One honest hedge, in the house tradition of reporting straight: the criterion predicts which class survives, not which instance. A consumer can materialize late and resurrect a dead-looking spec — that is precisely the llms.txt question. Which is why every verdict above carries a date, and why I expect to be wrong about at least one of them.

What this predicts

A theory that cannot be wrong is not worth publishing, so here are three predictions, dated June 2026, checkable in twelve months.

First: the identity layer consolidates fastest. Of the three questions, "who is asking" is the only one with a business model attached — traffic control — and the only one being pushed by infrastructure players with deployment power and by an actual IETF track. Money plus runtime is the strongest combination the criterion knows. Expect signed-agent identification to be boring, settled plumbing before the content layer settles anything.

Second: the read-path files consolidate by extinction within roughly two years. At most one curated-content convention survives alongside sitemap and schema — and only if a major crawler publicly commits to consuming it. If no consumer steps up, the answer to "what should be read" remains what it already is in practice: schema.org plus clean HTML, and the special files quietly stop being generated, RSS-style.

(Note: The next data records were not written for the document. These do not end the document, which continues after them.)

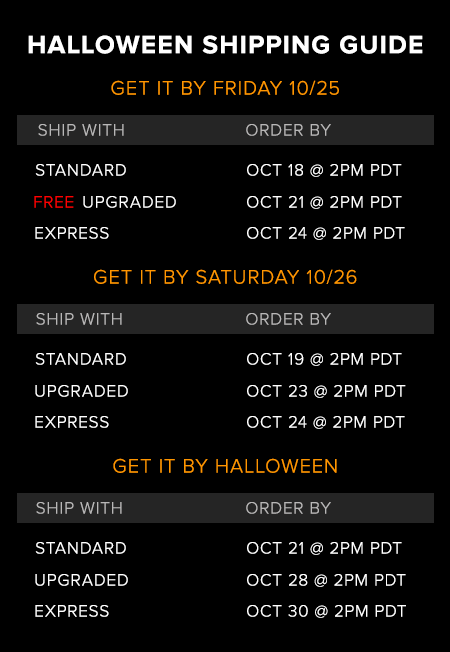This screenshot has height=652, width=450.
Task: Select the Oct 23 @ 2PM PDT deadline
Action: click(x=326, y=391)
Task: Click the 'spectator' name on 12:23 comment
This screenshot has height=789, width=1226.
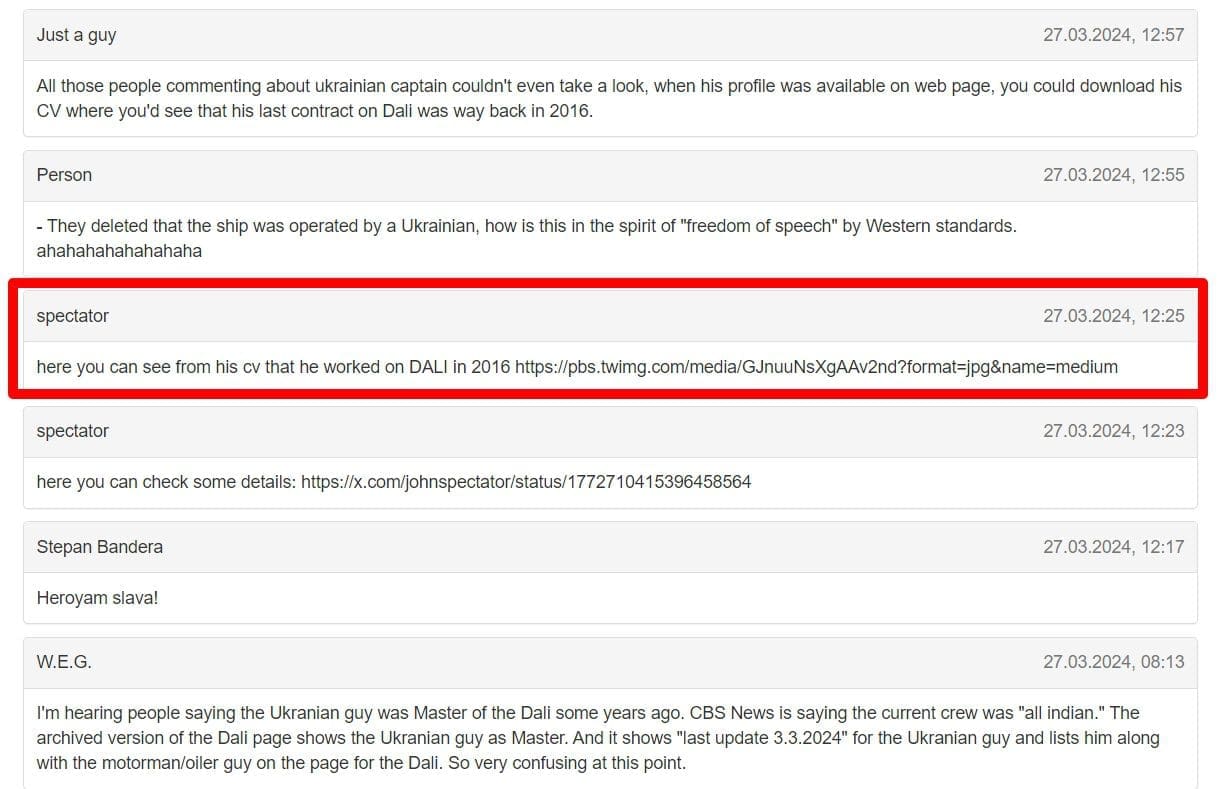Action: pos(72,431)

Third: the action layer does not consolidate to one protocol — and that is fine. Capability layers historically tolerate plurality; HTTP and gRPC coexist without anyone calling it chaos. What the action layer does consolidate to is a single discovery convention — one agreed way for an agent to find out which protocols a site speaks. The interesting standards fight of 2027 will not be MCP versus anything. It will be over the index.

If you own a website, the practical conclusion is short, and it is the same one the criterion gives: you do not need to predict the winner. You need the test. Implement what has a consumer today; put a date on everything else and watch. The file-by-file version of that advice — what to deploy, what to hedge, what to ignore on a working WordPress site — is the companion piece on Webflux.

I will come back to the three predictions above in June 2027 and score them in public, including the ones that did not go to plan. That is the house style. It would be strange to exempt my own forecasts from it.

Verdicts and figures in this essay are stated as of June 2026 and will age. The companion implementation guide, in Polish, is published on Webflux; the access layer, the MCP economics, and the markup data each have their own earlier essays on Senteri, linked above.